[OpenAFS-devel] Cache inconsistency in client 1.4.8 and above
Felix Frank
Felix.Frank@Desy.de
Wed, 27 May 2009 09:16:04 +0200
Felix Frank wrote (Thu May 07 2009 08:52:41 GMT+0200 (CEST))
>>> Secondly, we have another issue that occurs with mmap when the file
>>> of the size being mmap'd is larger than the cache size. This has also
>>> only been observed where an application does mmap, close, write. This
>>> problem is currently unfixed, but has only been observed with Linux
>>> kernels that don't have the BDI starvation fixes. Is that a valid
>>> summary?
>>
>> Exactly (almost), but for this to work, the file needs not even be closed
>> prior to writing.
>
> Attached is yet another version
> of the test program.
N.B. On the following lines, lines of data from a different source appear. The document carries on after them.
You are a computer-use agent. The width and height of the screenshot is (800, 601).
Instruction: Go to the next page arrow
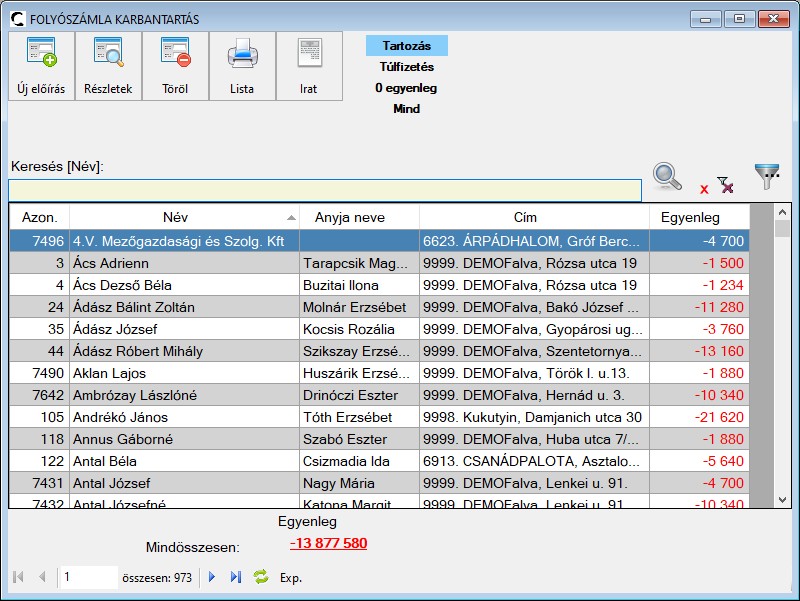point(212,577)
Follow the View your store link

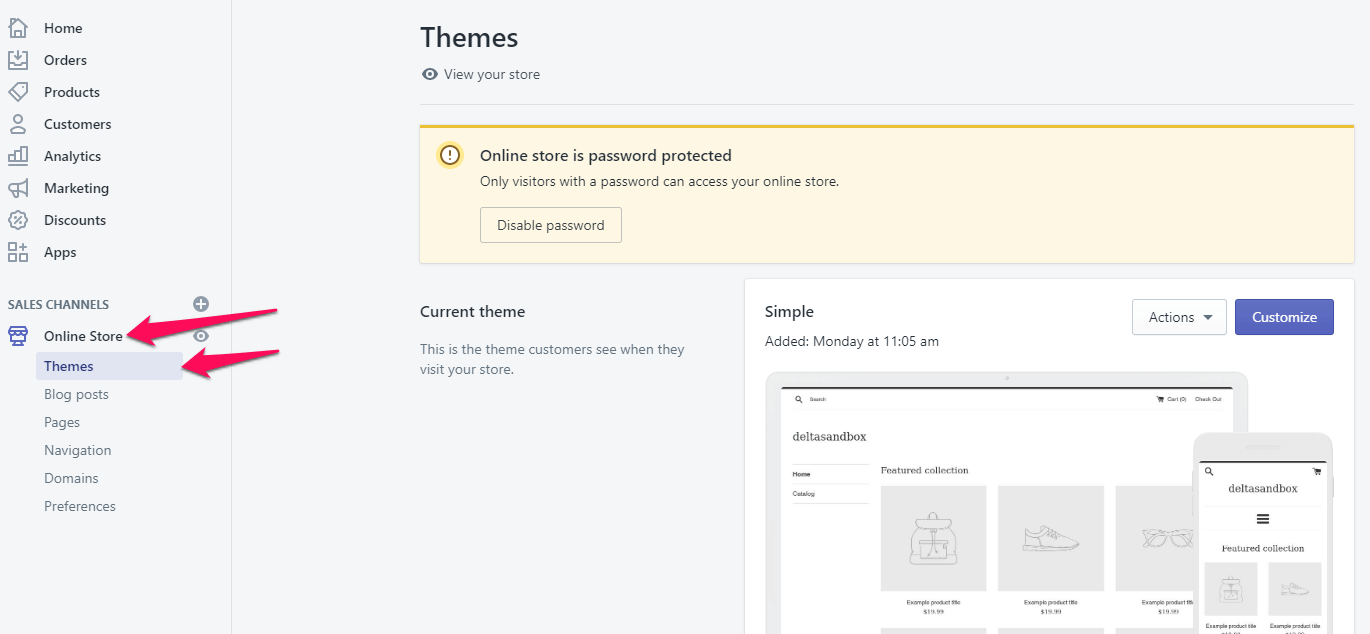[491, 74]
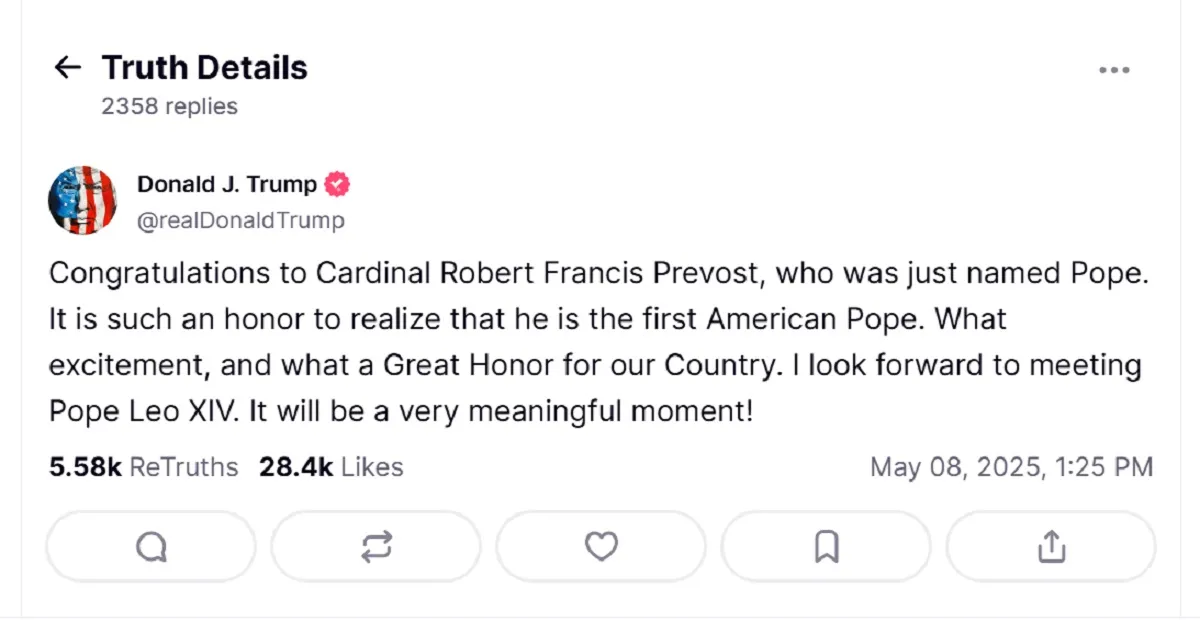Like the post with heart icon
The image size is (1200, 620).
(x=601, y=546)
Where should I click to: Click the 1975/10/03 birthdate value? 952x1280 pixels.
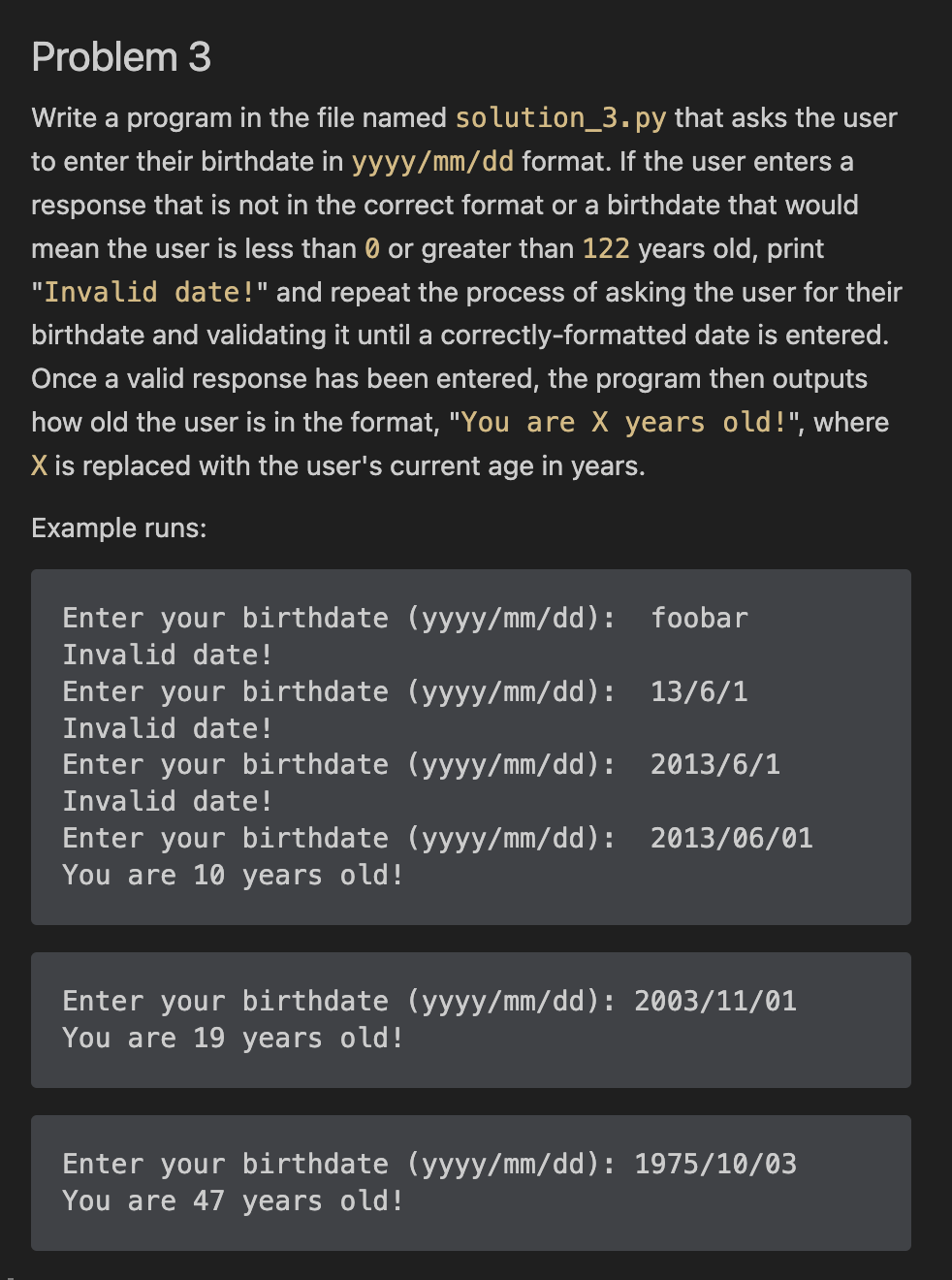pyautogui.click(x=715, y=1164)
It reproduces errors in Linux 2.6.18-128.1.6.el5xen
> with
> 50 MB disk cache (test file is 120MB).
>
> It will write using mmap, then unmap, then mmap again to read data back.
> When invoked with -a, the call posix_fadvise(fd, 0, SIZE,
> POSIX_FADV_DONTNEED)
> prior to remapping is suppressed. I guess it tells the kernel to discard
> any
> VM pages that hold data from the file of fd. So with -a, the program
> runs fine
> even in AFS, but that's cheating: Running with -r afterwards reveals that
> some data has not got written to the cache after all.
>
> So yes, with the mentioned kernel there is possible data loss with files
> larger
> than the cache (although 100MB file vs 50MB cache seems to work).
> I'd be interested if that's reproduceable with newer kernels.
I finally got a hold of a box that I could setup with a different
distro. I'm sad to report that I managed to reproduce the faulty
behaviour on Linux 2.6.29-4.slh.1-sidux-amd64.
Regards
- Felix